Pourtant, la sagesse populaire le dit bien et
vous avez eu raison de l'inscrire au sommet de ce
mémorial : « pardonner, n'est
pas oublier ». Est-ce à dire que
la justice et le pardon sont inconciliables ?
Pour sortir de l'impasse, nous devons
regarder la justice divine qui, non seulement retourne
la consigne en disant : « fais à
autrui ce que tu voudrais qu'on te fasse à
toi-même », mais qui, devant la faute,
ouvre sans cesse une porte à l'avenir: celle
de l'amour. Parce que l'homme est image de Dieu, ce
dernier ne peut réduire sa créature
à n'être que ce qu'elle a fait. Et c'est
pourquoi le Seigneur ne cesse d'inviter l'homme à
se convertir, c'est-à-dire à ouvrir
sa porte à l'amour.
Le pardon est signe de faiblesse, diront
certains Bien au contraire, à regarder de près,
pardonner c'est se montrer supérieur au mal
subi, en sachant le dominer, en ouvrant les chemins
de l'avenir. Dans les cas les plus extrêmes,
il est vrai qu'il y a des blessures qui ne peuvent
cicatriser, et que vouloir parler trop vite de pardon
laisserait supposer qu'on minimise l'offense subie
; à la limite cela friserait l'insulte. Chacun
et chacune d'entre vous ce matin peut - en fermant
quelques secondes les yeux - revoir de ces images
qui nous brûlent à jamais
Pour ma part, moi qui n'ai aucune attache
familiale avec l'Afrique du Nord, ces images se sont
gravées dans ma mémoire le jour où,
jeune vicaire, j'ai été appelé
pour confesser et donner le sacrement des malades
à une vieille dame qui était en fin
de vie. Ayant très calmement et lucidement
dit dans sa confession ce qu'elle avait à dire,
elle ajouta : « Mais M. l'abbé,
je dois vous dire quelque chose : même à
quelques heures de ma mort, je ne pourrais jamais
pardonner à certaines personnes ». et
au bout de quelques secondes de silence, elle ajoutait
: « Quand on a vu son mari mort, son
fils et sa fille égorgés devant soi,
on ne peut pas pardonner ! » A l'instant
même, c'est comme si une chape de glace était
tombé sur mes épaules ! Que lui
dire ? Comment ne pas comprendre son désarroi
? Et pourtant, l'exigence évangélique
était là, et je devais en conscience
la rappeler. C'est alors que je lui ai demandé
« Que vous n'ayez pas la force de pardonner,
je ne peux que le comprendre. Mais si, quand vous
allez vous retrouver devant le Seigneur, lui vous
donne cette force, la lui refuserez-vous ? »
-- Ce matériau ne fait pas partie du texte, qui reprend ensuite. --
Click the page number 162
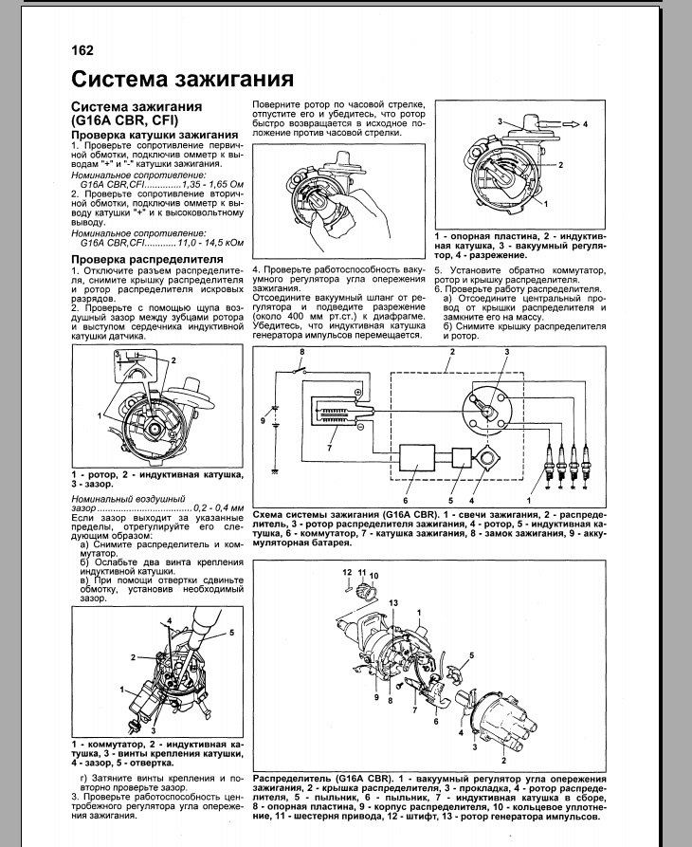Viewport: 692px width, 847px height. pyautogui.click(x=82, y=50)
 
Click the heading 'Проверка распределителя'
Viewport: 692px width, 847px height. pyautogui.click(x=147, y=258)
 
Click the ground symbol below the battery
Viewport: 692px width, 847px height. pyautogui.click(x=275, y=471)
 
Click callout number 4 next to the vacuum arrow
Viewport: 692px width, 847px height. pyautogui.click(x=585, y=124)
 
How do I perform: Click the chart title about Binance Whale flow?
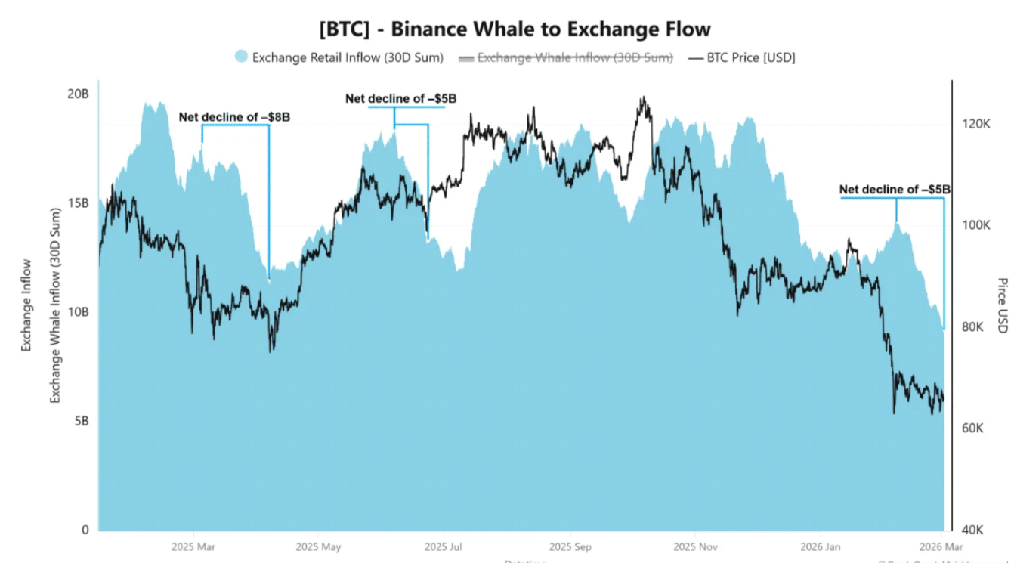[515, 29]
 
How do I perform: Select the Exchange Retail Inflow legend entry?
[348, 57]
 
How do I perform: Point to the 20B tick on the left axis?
[79, 94]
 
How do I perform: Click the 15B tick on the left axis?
[79, 203]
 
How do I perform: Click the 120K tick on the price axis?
[975, 125]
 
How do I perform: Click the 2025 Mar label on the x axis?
[194, 546]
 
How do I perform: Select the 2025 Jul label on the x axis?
[444, 546]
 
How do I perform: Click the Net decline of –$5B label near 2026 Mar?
[895, 190]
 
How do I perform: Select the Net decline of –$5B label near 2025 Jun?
[400, 99]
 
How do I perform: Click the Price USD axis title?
[1003, 305]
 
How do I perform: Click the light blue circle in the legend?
[241, 57]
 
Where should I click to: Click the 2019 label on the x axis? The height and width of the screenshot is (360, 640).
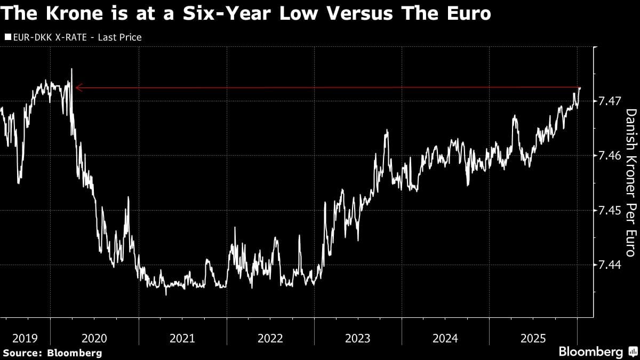coord(25,338)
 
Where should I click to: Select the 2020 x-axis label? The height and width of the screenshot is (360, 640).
coord(94,338)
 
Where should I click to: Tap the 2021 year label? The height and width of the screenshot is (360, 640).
coord(182,338)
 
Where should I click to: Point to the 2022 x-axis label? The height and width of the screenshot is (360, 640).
coord(270,338)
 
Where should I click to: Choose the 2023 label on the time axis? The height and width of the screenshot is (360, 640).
coord(358,338)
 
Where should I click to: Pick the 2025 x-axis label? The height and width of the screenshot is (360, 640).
coord(533,338)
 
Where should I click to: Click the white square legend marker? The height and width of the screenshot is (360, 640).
coord(7,37)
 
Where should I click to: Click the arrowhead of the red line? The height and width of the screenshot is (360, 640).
coord(77,87)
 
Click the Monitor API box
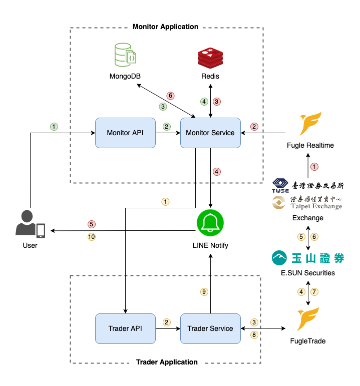tap(125, 133)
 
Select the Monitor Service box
tap(210, 133)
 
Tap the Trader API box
tap(125, 328)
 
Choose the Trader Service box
tap(210, 328)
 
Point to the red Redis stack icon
tap(210, 57)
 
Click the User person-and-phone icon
tap(30, 224)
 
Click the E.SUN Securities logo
tap(307, 258)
- Après quelques secondes - elles
sont longues dans ce genre de cas - elle finit par
me dire « S'il me la donne, je ne la
lui refuserai pas ». Avec conviction,
je pus alors lui dire « Alors, allez
en paix »
Alors, savoir pardonner relève
de l'héroïsme, dira-t-on. Non, mais cela
relève de la sainteté, c'est-à-dire
de l'abandon entre les mains de Dieu : « Père
pardonne-leur », dira Jésus
sur la croix. Devant le rappel des épreuves
qui nous ont frappées, nous ne pourrons trouver
la force de pardonner qu'en contemplant l'amour de
Dieu manifesté par le Crucifié qui ne
cesse de nous offrir le don suprême du pardon.
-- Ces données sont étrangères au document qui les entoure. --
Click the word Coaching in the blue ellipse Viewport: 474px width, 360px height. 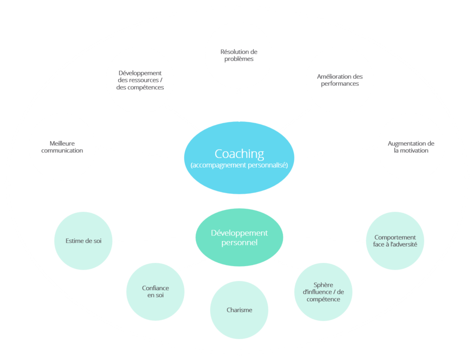pyautogui.click(x=239, y=153)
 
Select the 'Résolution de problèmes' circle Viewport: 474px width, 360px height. pyautogui.click(x=238, y=56)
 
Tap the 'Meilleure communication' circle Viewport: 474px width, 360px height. pyautogui.click(x=62, y=147)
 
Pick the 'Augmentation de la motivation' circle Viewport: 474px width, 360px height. pyautogui.click(x=411, y=147)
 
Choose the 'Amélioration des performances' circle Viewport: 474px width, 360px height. pyautogui.click(x=340, y=80)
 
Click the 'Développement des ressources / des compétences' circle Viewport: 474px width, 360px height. pyautogui.click(x=140, y=80)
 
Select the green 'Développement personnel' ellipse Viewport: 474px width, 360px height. pyautogui.click(x=239, y=237)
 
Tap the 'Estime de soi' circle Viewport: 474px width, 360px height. pyautogui.click(x=83, y=241)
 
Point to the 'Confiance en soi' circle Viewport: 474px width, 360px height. pyautogui.click(x=155, y=292)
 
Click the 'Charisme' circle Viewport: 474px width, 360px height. pyautogui.click(x=239, y=310)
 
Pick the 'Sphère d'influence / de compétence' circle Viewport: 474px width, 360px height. pyautogui.click(x=323, y=292)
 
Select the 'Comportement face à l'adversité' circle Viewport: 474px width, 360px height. pyautogui.click(x=395, y=241)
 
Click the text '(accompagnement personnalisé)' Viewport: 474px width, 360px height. pyautogui.click(x=239, y=165)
Et c'est là que résident la spécificité
de l'« a-normalité » du
message chrétien.
Ce serait en effet le cas si le pardon supposait la suppression du châtiment.
Or, ce dernier - s'il ne se défigure pas en
vengeance - est indispensable, dans la mesure où
il doit permettre au responsable de prendre conscience
du mal commis et de lui permettre de se reprendre.
Mais le châtiment est indispensable aussi dans
la mesure où il permet à la personne
offensée de prendre de la distance par rapport
à l'événement, afin de pouvoir
se tourner résolument vers l'avenir.
Le pardon ne serait un encouragement
au mal que s'il « effaçait »
la faute, s'il permettait de faire comme si rien
ne s'était passé. Or, il faut le redire :
le pardon n'est pas l'oubli ; c'est précisément
parce qu'ils sont irréparables que le péché
peut être pardonné, que la faute peut
être absoute. Péché et faute sont
irréparables, parce que le présent de
l'homme contient tout son passé et que d'une
certaine manière le repentir arrive toujours
trop tard : le mal est fait et il n'est pas possible
de revenir en arrière. Mais au lieu d'arrêter
le cours du temps, l'Évangile nous invite à
regarder en avant : l'amour vient de l'avenir.
«
donne ce que tu ordonnes ; et ordonne ce que tu veux
»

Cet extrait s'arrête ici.